Can you arrange every line of the listing below as a numbered list, skipping blank lines and leaving the pictures out?

:: INFORMATION SHOWN

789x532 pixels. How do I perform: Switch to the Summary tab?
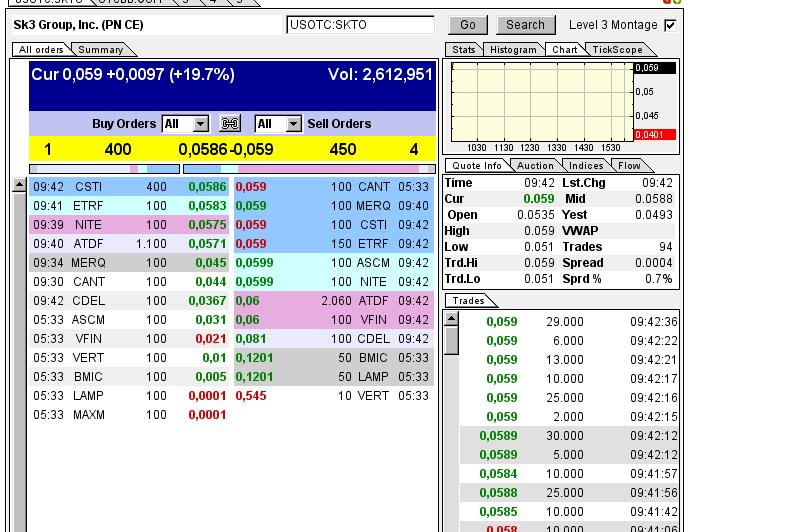[100, 49]
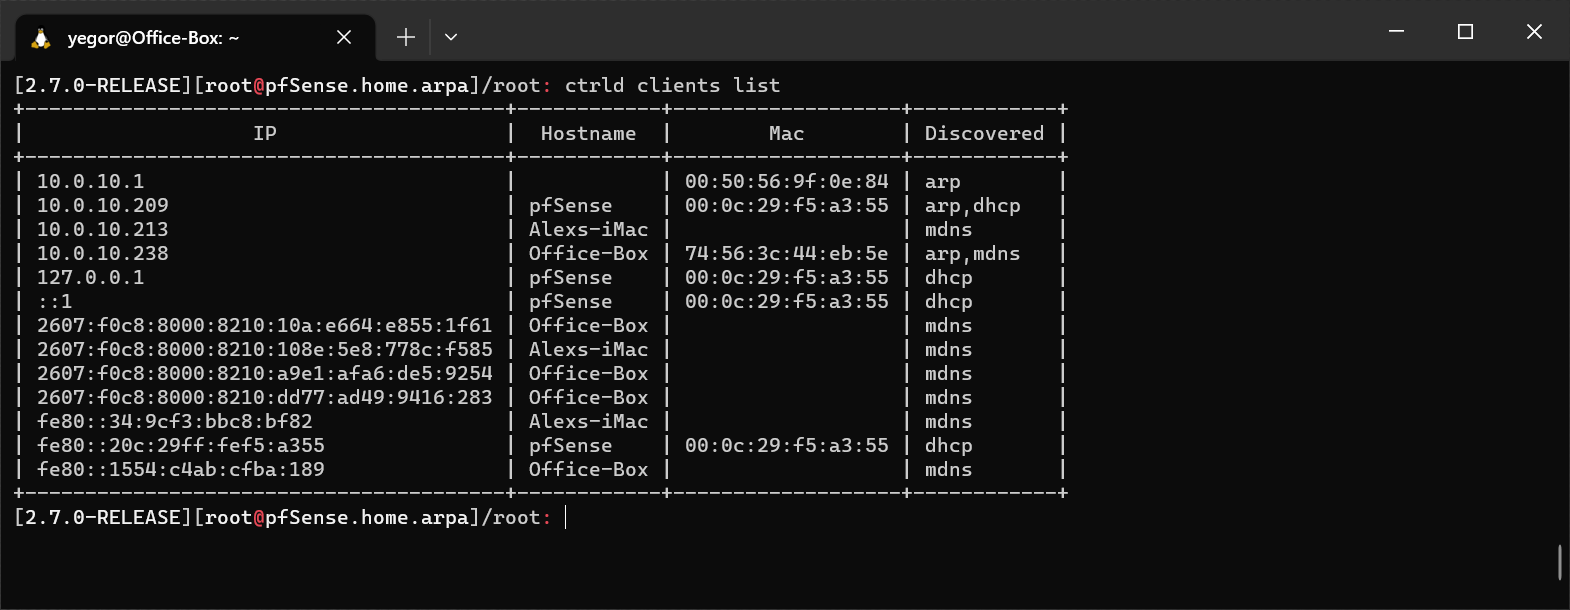
Task: Click the Tux penguin icon on the tab
Action: pos(40,36)
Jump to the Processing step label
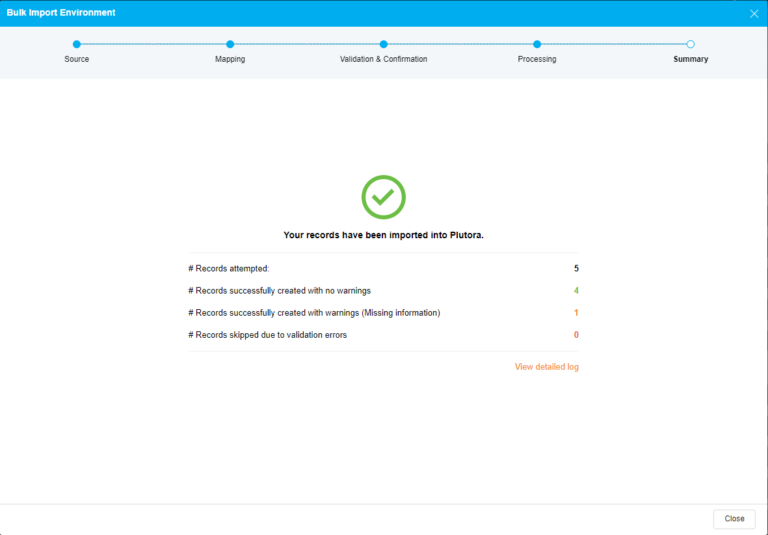768x535 pixels. coord(537,59)
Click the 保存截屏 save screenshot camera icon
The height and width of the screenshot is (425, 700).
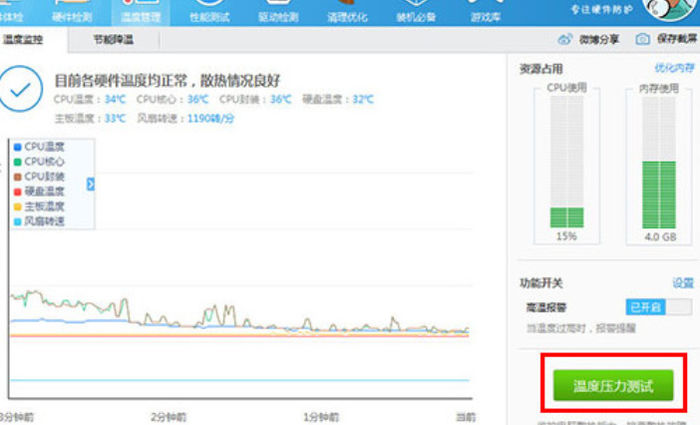pos(642,40)
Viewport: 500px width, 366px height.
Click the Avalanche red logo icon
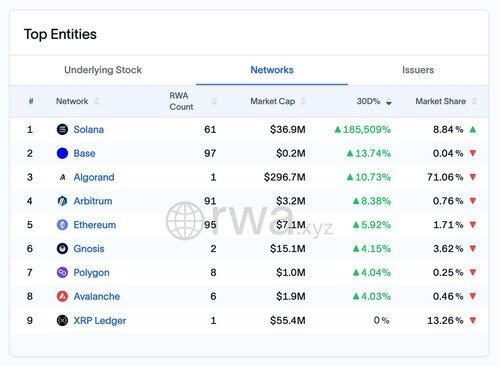pyautogui.click(x=62, y=296)
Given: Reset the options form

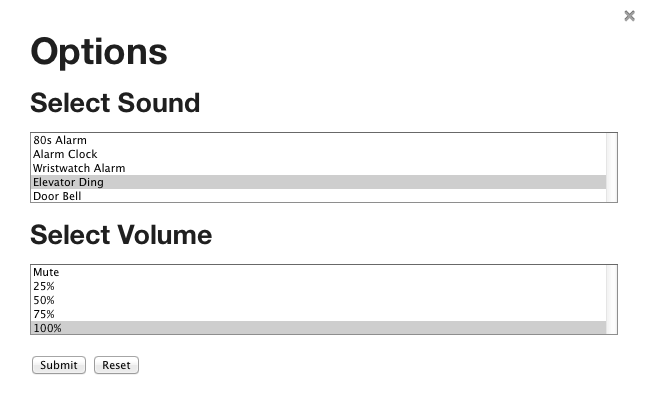Looking at the screenshot, I should tap(116, 365).
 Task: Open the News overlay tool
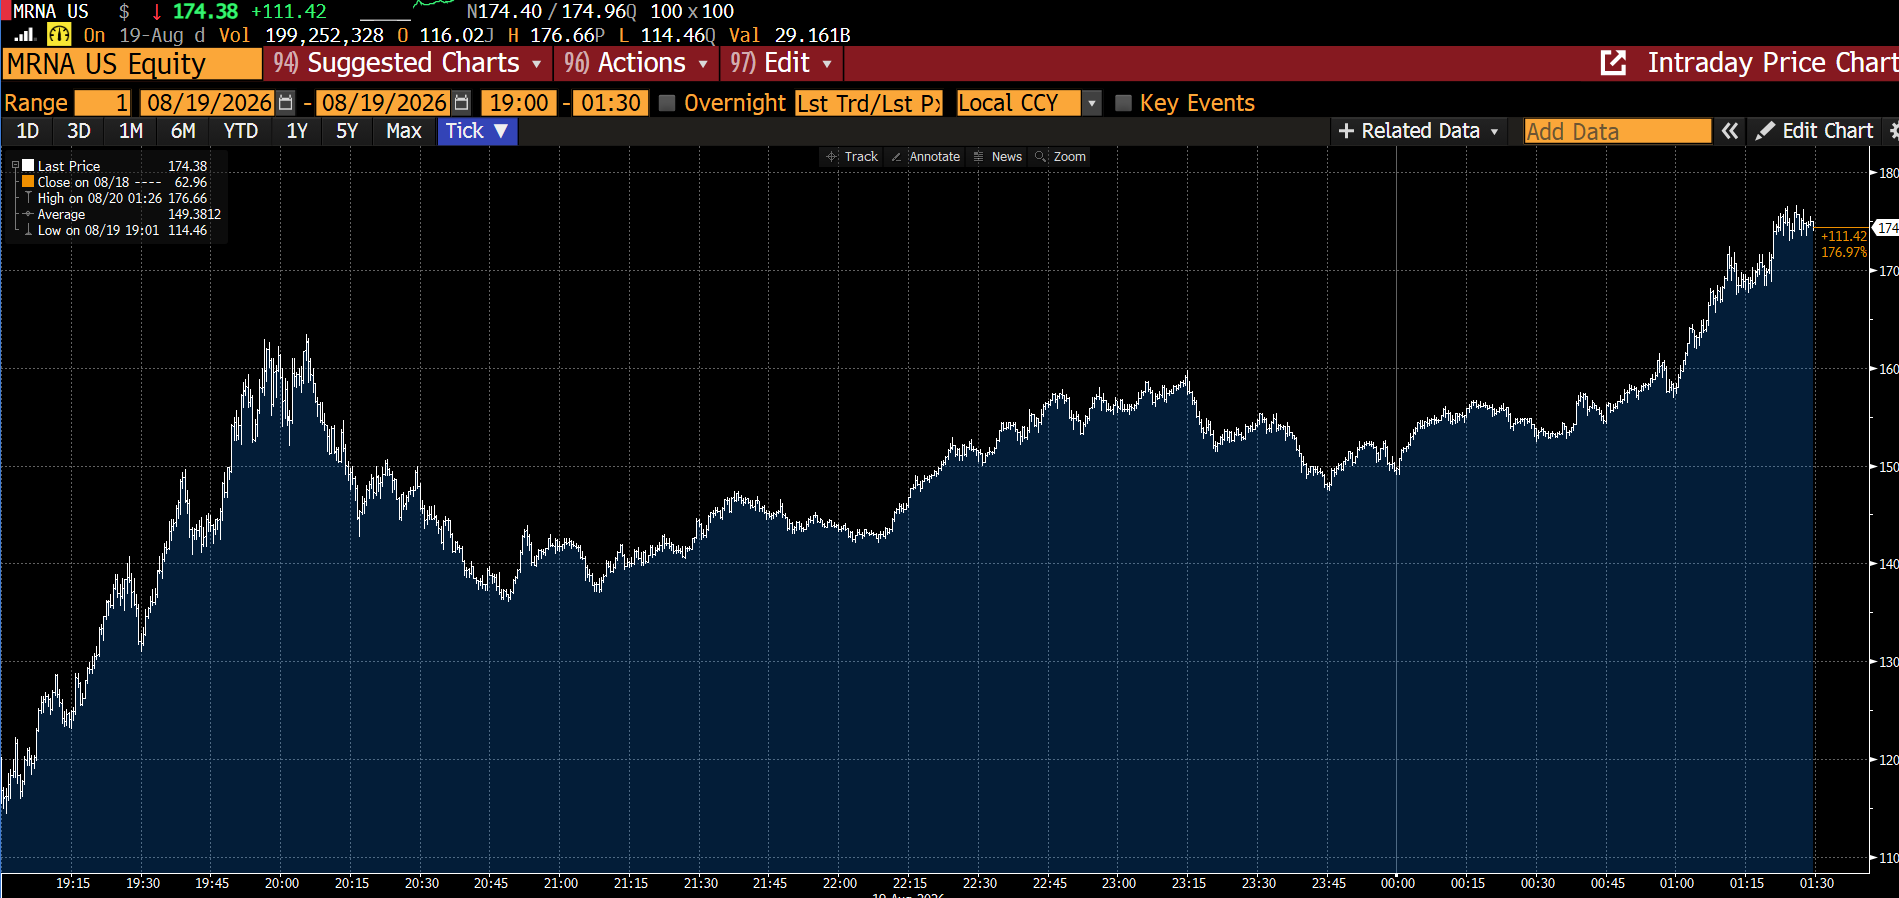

::::

SOLUTION FOR THIS EXERCISE
1. 789x532 pixels. How do I perform: Switch to the Summary tab?
2. [100, 49]
3. Task: Click the Tux penguin icon on the tab
4. Action: pos(40,36)
5. Jump to the Processing step label
6. 768x535 pixels. coord(537,59)
7. Click the 保存截屏 save screenshot camera icon
8. The height and width of the screenshot is (425, 700).
9. pos(642,40)
10. Viewport: 500px width, 366px height.
11. Click the Avalanche red logo icon
12. pyautogui.click(x=62, y=296)
13. Given: Reset the options form
14. Looking at the screenshot, I should tap(116, 365).
15.  Task: Open the News overlay tool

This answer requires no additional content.